Dream Cake
This cake is the beginning of my story — the one that sparked a long love affair with Hawaiian bakery-style cakes. When I first moved from Hawaii to California, I was fresh out of college and eager for adventure, but suddenly I found myself missing home: the people, the weather, and especially the unique cakes that were part of island life. The contrast between warm summer evenings back home and the unexpected heat in my new city only made me crave those familiar flavors more.

Guava Chiffon Cake
Guava chiffon cake was one of my earliest cravings. I would find myself daydreaming about the delicate guava flavor and the soft, airy chiffon texture, wishing I could recreate that exact taste. Back then, guava chiffon and other island favorites weren’t something I could find easily in California, and store-bought attempts never quite matched the bakery quality I remembered.

Peach Bavarian Cake
Peach Bavarian cake was another vivid memory: a light custard-like frosting studded with tiny pieces of peach, cooling and settling into every bite. These flavors felt refined and homey at once — the kind of cake you’d pick up from a local bakery for a special occasion, or sometimes just because it was Tuesday and life called for something sweet.

Haupia Chiffon Cake
Haupia chiffon combined the silky texture of coconut pudding with the lightness of chiffon cake, and it was a staple at family gatherings and celebrations. Bakery boxes were a regular presence in our refrigerator when I visited home, often filled with several different cakes — little edible reunions waiting for me. A homemade cake was comforting, but a bakery-made cake had a distinct, polished flavor and texture that I chased for years.

Chantilly Cake
Some of my favorite bakeries included King’s Bakery, Liliha Bakery, and Kapiolani Bakery. Over the years, those names became shorthand for the kinds of cakes I missed: light, well-balanced, and thoughtfully finished. Today, only one of those bakeries—Liliha Bakery—still operates in Hawaii, while King’s Bakery moved to Southern California long ago. Even so, distance didn’t stop me from yearning for those flavors.
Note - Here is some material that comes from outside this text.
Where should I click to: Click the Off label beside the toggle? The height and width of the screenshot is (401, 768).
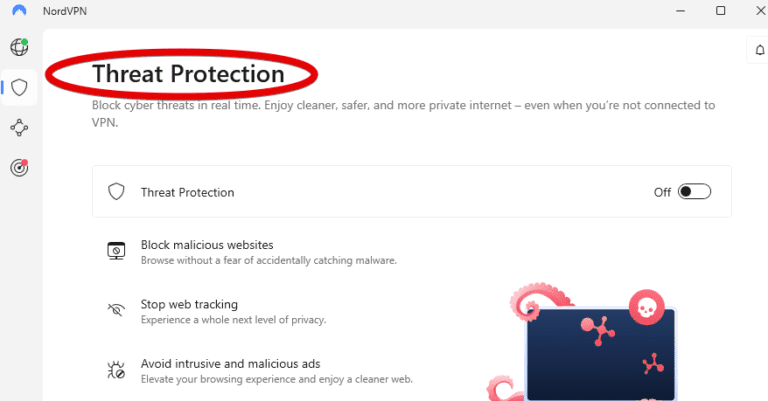point(662,192)
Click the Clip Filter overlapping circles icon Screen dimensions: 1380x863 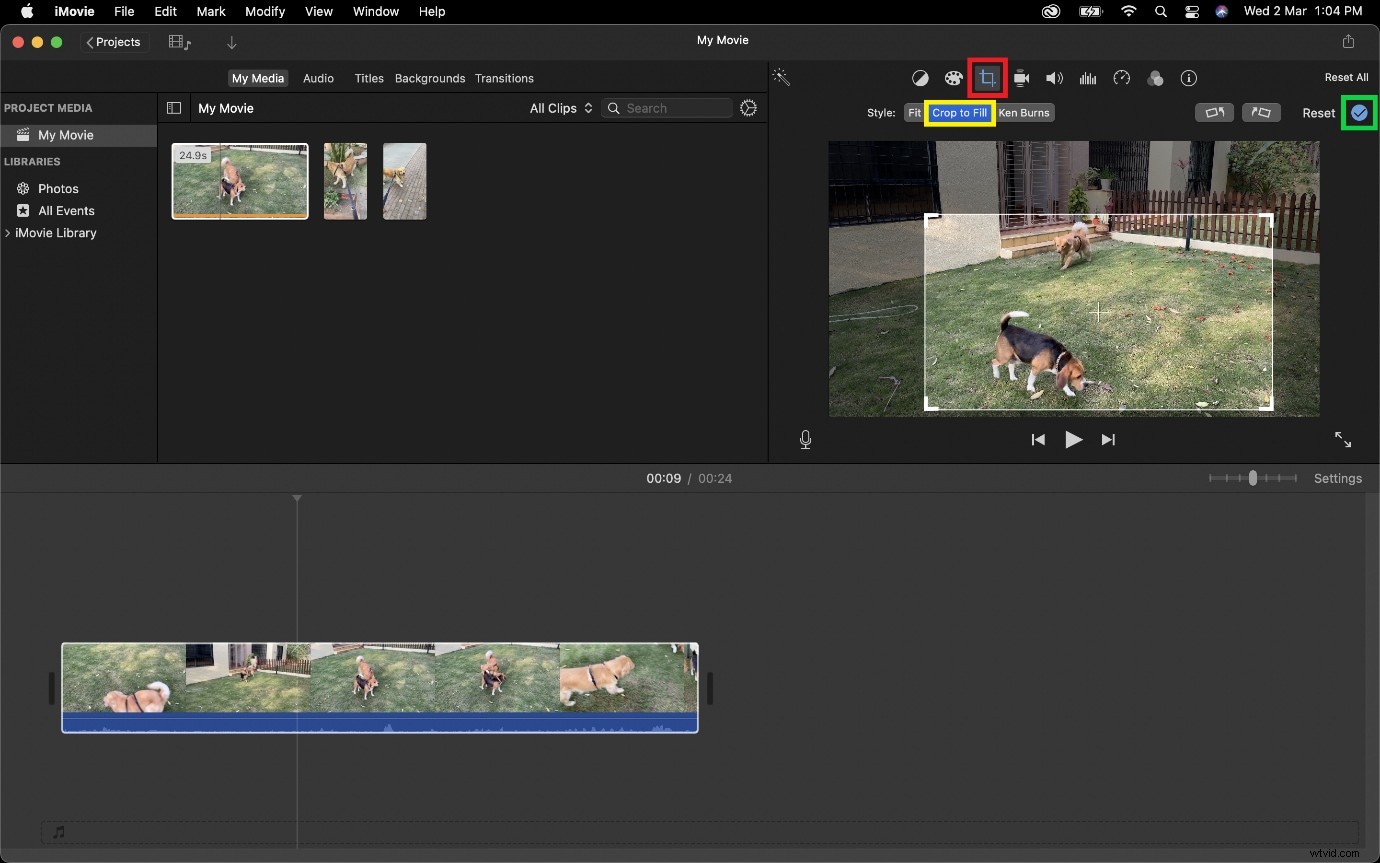(1156, 78)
For a long time I searched for authentic recipes. I found similar versions here and there, but they were rarely right and often required hours of complicated work. I love to bake, but I also value simplicity and minimal cleanup; I wanted recipes that produced bakery-quality results without a day’s worth of effort and an armful of dirty dishes.
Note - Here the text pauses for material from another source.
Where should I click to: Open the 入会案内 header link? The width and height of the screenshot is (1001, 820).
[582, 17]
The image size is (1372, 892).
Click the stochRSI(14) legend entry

After about a decade away from home, I began developing my own recipes and techniques. I focused on creating straightforward base cakes that could be adapted into multiple island-style creations: guava chiffon, haupia chiffon, peach Bavarian, chantilly, and the dream cake that started it all. Friends and family loved the results and asked for them again and again. Making these favorites accessible and reliable became my goal.
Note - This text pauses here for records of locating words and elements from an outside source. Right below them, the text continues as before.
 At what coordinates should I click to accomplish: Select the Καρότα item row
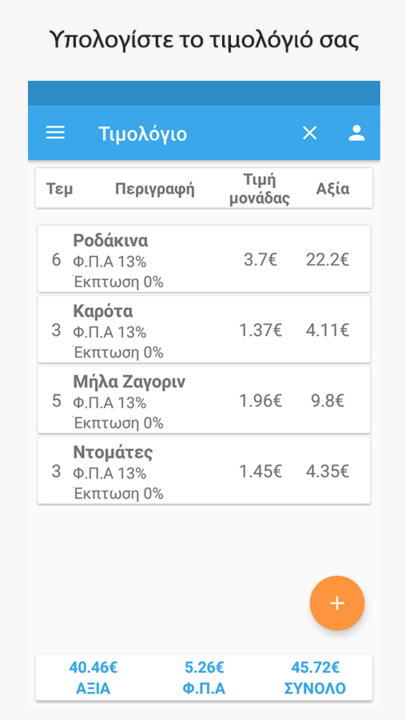(204, 329)
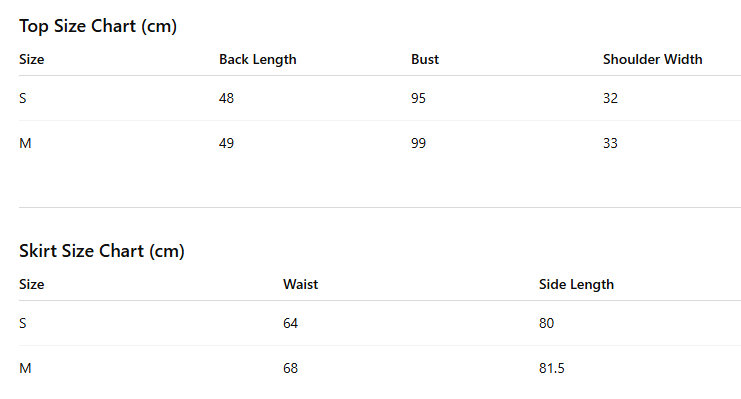Click bust value 95
The width and height of the screenshot is (741, 399).
click(x=418, y=98)
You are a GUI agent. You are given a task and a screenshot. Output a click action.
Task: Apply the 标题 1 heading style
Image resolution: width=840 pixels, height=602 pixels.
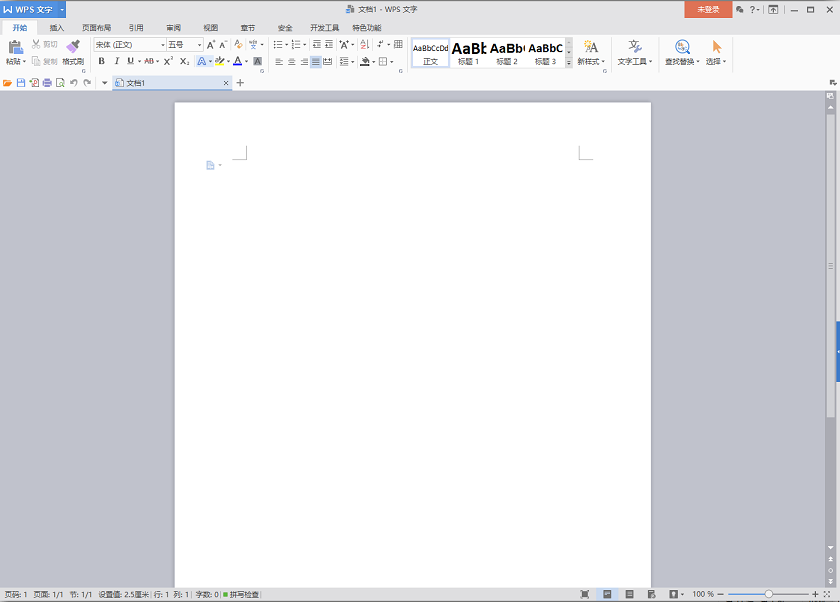coord(468,52)
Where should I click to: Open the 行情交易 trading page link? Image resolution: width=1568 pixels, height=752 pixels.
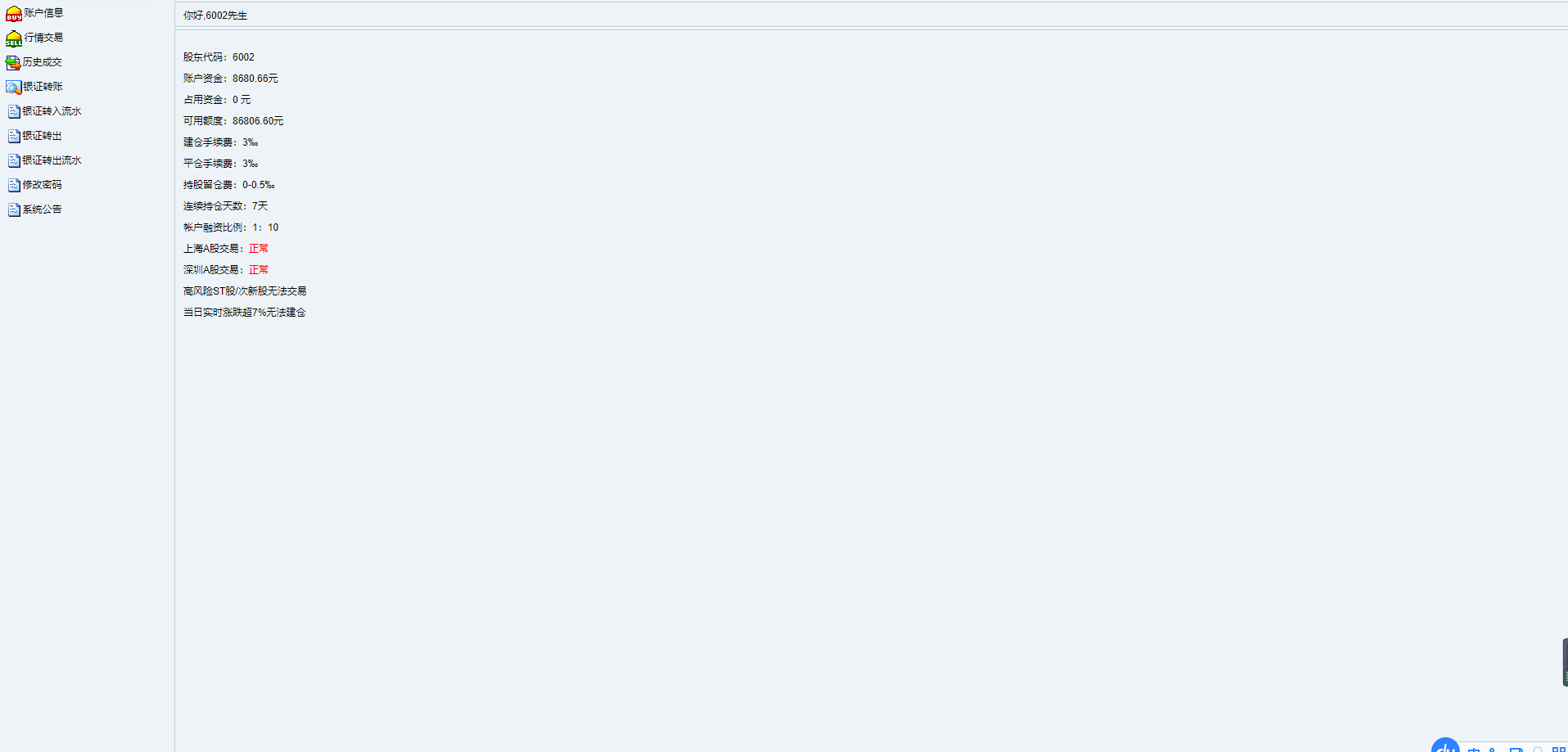pos(43,38)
Over nearly fourteen years in California, I’ve refined those recipes, recreated beloved classics, and experimented with new variations inspired by Hawaiian bakery traditions. Encouraged by friends and family, I’m now working on a cake book to share these recipes and the stories behind them. Along the way I’ll continue to write about food and life, and I’ll include occasional updates about the book project. If you’d like to be notified when the book is ready, you can sign up for news and announcements.
These cakes are more than desserts to me; they’re a connection to home, to family gatherings, and to the flavors that shaped my childhood. Recreating them in a simple, approachable way has been a joyful challenge — one that I look forward to sharing with anyone who wants a taste of Hawaiian bakery-style cakes at home.